Class NumericUtils


  • public final class NumericUtils
    extends Object
    This is a helper class to generate prefix-encoded representations for numerical values and supplies converters to represent float/double values as sortable integers/longs.

    To quickly execute range queries in Apache Lucene, a range is divided recursively into multiple intervals for searching: The center of the range is searched only with the lowest possible precision in the trie, while the boundaries are matched more exactly. This reduces the number of terms dramatically.

    This class generates terms to achieve this: First the numerical integer values need to be converted to strings. For that integer values (32 bit or 64 bit) are made unsigned and the bits are converted to ASCII chars with each 7 bit. The resulting string is sortable like the original integer value. Each value is also prefixed (in the first char) by the shift value (number of bits removed) used during encoding.

    To also index floating point numbers, this class supplies two methods to convert them to integer values by changing their bit layout: doubleToSortableLong(double), floatToSortableInt(float). You will have no precision loss by converting floating point numbers to integers and back (only that the integer form is not usable). Other data types like dates can easily converted to longs or ints (e.g. date to long: Date.getTime()).

    For easy usage, the trie algorithm is implemented for indexing inside NumericTokenStream that can index int, long, float, and double. For querying, NumericRangeQuery and NumericRangeFilter implement the query part for the same data types.

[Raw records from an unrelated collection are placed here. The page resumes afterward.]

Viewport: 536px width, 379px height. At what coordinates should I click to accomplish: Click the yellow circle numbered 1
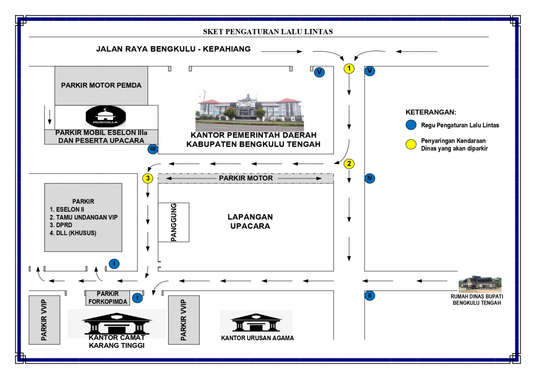point(349,69)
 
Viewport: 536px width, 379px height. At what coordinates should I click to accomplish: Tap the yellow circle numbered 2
point(349,164)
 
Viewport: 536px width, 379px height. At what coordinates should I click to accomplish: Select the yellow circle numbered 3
point(148,178)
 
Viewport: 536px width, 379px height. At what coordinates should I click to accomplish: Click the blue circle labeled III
point(153,149)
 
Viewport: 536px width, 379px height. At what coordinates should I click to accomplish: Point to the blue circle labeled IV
point(370,178)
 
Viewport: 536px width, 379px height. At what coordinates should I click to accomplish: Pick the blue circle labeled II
point(370,296)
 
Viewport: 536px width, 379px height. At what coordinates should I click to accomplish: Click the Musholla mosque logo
point(106,116)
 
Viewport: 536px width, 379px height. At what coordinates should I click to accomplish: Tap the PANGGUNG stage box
point(173,222)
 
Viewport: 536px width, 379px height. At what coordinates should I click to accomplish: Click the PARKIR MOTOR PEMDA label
point(101,86)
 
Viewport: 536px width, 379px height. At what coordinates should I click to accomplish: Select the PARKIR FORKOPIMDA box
point(108,298)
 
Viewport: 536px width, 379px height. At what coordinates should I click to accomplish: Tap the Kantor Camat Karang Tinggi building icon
point(117,324)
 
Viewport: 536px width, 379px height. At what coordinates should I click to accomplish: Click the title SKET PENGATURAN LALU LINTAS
point(268,31)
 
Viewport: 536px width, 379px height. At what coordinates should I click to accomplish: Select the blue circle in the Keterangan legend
point(411,125)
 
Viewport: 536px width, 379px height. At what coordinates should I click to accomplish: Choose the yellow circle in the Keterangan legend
point(411,144)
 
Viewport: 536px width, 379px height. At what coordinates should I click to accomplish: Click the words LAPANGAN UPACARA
point(250,221)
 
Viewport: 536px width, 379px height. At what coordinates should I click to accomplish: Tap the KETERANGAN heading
point(431,112)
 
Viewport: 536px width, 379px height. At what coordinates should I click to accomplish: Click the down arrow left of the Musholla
point(49,117)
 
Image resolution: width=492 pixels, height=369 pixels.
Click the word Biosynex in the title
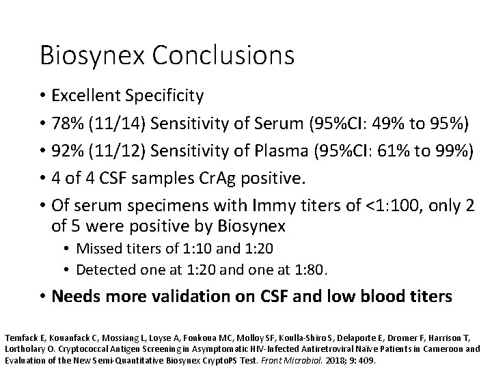pyautogui.click(x=87, y=55)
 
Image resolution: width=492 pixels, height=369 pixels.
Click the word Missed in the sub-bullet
pyautogui.click(x=97, y=248)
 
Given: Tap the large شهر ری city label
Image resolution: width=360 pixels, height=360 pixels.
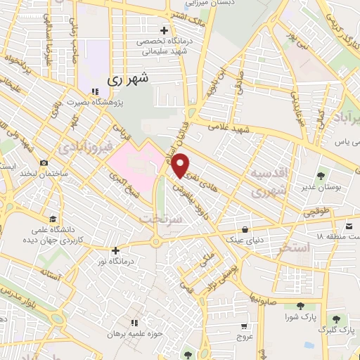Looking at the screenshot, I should pos(129,79).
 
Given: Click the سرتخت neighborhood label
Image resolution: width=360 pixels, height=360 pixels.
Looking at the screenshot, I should pos(167,219).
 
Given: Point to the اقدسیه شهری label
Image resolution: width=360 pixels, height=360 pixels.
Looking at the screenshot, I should pos(268,181).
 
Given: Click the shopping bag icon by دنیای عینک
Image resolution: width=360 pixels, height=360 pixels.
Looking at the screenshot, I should pos(244,230).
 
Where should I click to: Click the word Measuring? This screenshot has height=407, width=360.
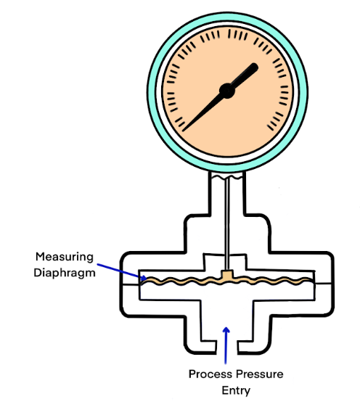click(65, 258)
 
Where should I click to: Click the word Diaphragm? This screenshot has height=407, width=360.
click(65, 273)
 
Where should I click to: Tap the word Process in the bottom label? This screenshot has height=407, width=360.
click(210, 374)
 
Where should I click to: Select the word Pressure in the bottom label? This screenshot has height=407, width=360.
click(260, 374)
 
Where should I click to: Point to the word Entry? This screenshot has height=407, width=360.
click(236, 390)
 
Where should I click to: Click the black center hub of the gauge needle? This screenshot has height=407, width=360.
click(227, 91)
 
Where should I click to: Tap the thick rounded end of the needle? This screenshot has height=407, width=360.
click(253, 67)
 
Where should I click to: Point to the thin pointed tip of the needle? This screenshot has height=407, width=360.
click(184, 131)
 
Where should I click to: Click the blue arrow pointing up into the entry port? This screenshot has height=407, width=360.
click(226, 345)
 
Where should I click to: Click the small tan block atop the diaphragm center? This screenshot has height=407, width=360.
click(226, 274)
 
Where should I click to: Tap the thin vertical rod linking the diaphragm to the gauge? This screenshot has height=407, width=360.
click(227, 223)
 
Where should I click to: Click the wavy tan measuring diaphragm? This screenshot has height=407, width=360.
click(182, 281)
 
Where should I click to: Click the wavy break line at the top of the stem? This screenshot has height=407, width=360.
click(226, 177)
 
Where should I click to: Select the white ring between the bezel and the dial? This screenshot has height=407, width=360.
click(159, 91)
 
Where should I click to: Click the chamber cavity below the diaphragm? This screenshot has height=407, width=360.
click(226, 293)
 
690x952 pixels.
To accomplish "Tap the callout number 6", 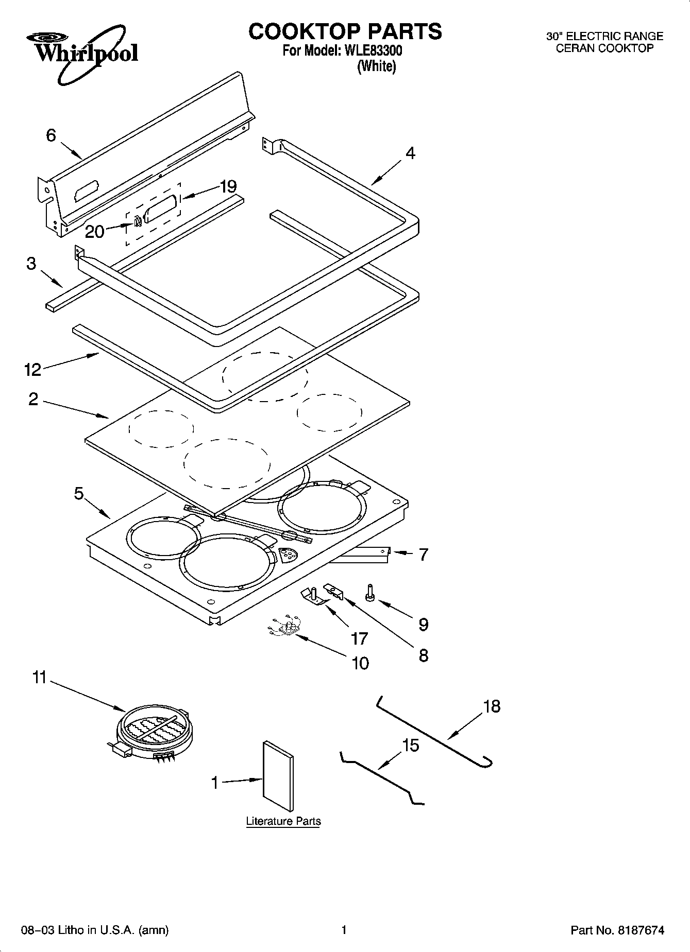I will tap(51, 135).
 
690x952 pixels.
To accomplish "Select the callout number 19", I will tap(228, 186).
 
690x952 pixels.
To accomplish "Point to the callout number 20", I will tap(94, 232).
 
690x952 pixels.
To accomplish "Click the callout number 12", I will tap(32, 369).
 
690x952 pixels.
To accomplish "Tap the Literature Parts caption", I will tap(283, 821).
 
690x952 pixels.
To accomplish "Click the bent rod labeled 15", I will tap(381, 777).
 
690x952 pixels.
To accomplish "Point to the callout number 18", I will tap(492, 706).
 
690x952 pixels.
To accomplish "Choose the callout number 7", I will tap(423, 555).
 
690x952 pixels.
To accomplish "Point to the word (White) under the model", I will tap(377, 66).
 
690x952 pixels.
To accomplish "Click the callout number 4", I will tap(410, 153).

    This class can also be used, to generate lexicographically sortable (according String.compareTo(String)) representations of numeric data types for other usages (e.g. sorting).

    Since:
    2.9
    NOTE: This API is for internal purposes only and might change in incompatible ways in the next release.
    • Method Detail

      • longToPrefixCoded

        public static int longToPrefixCoded​(long val,
                                            int shift,
                                            char[] buffer)
        Expert: Returns prefix coded bits after reducing the precision by shift bits. This is method is used by NumericTokenStream.
        Parameters:
        val - the numeric value
        shift - how many bits to strip from the right
        buffer - that will contain the encoded chars, must be at least of BUF_SIZE_LONG length
        Returns:
        number of chars written to buffer
      • longToPrefixCoded

        public static String longToPrefixCoded​(long val,
                                               int shift)
      • longToPrefixCoded

        public static String longToPrefixCoded​(long val)
      • intToPrefixCoded

        public static int intToPrefixCoded​(int val,
                                           int shift,
                                           char[] buffer)
        Expert: Returns prefix coded bits after reducing the precision by shift bits. This is method is used by NumericTokenStream.
        Parameters:
        val - the numeric value
        shift - how many bits to strip from the right
        buffer - that will contain the encoded chars, must be at least of BUF_SIZE_INT length
        Returns:
        number of chars written to buffer
      • intToPrefixCoded

        public static String intToPrefixCoded​(int val,
                                              int shift)
      • intToPrefixCoded

        public static String intToPrefixCoded​(int val)
      • prefixCodedToLong

        public static long prefixCodedToLong​(String prefixCoded)
      • prefixCodedToInt

        public static int prefixCodedToInt​(String prefixCoded)
      • doubleToSortableLong

        public static long doubleToSortableLong​(double val)
        Converts a double value to a sortable signed long. The value is converted by getting their IEEE 754 floating-point "double format" bit layout and then some bits are swapped, to be able to compare the result as long. By this the precision is not reduced, but the value can easily used as a long. The sort order (including Double.NaN) is defined by Double.compareTo(java.lang.Double); NaN is greater than positive infinity.
        See Also:
        sortableLongToDouble(long)
      • doubleToPrefixCoded

        public static String doubleToPrefixCoded​(double val)
      • sortableLongToDouble

        public static double sortableLongToDouble​(long val)
        Converts a sortable long back to a double.
        See Also:
        doubleToSortableLong(double)
      • prefixCodedToDouble

        public static double prefixCodedToDouble​(String val)
      • floatToSortableInt

        public static int floatToSortableInt​(float val)
        Converts a float value to a sortable signed int. The value is converted by getting their IEEE 754 floating-point "float format" bit layout and then some bits are swapped, to be able to compare the result as int. By this the precision is not reduced, but the value can easily used as an int. The sort order (including Float.NaN) is defined by Float.compareTo(java.lang.Float); NaN is greater than positive infinity.
        See Also:
        sortableIntToFloat(int)
      • floatToPrefixCoded

        public static String floatToPrefixCoded​(float val)
      • sortableIntToFloat

        public static float sortableIntToFloat​(int val)
        Converts a sortable int back to a float.
        See Also:
        floatToSortableInt(float)
      • prefixCodedToFloat

        public static float prefixCodedToFloat​(String val)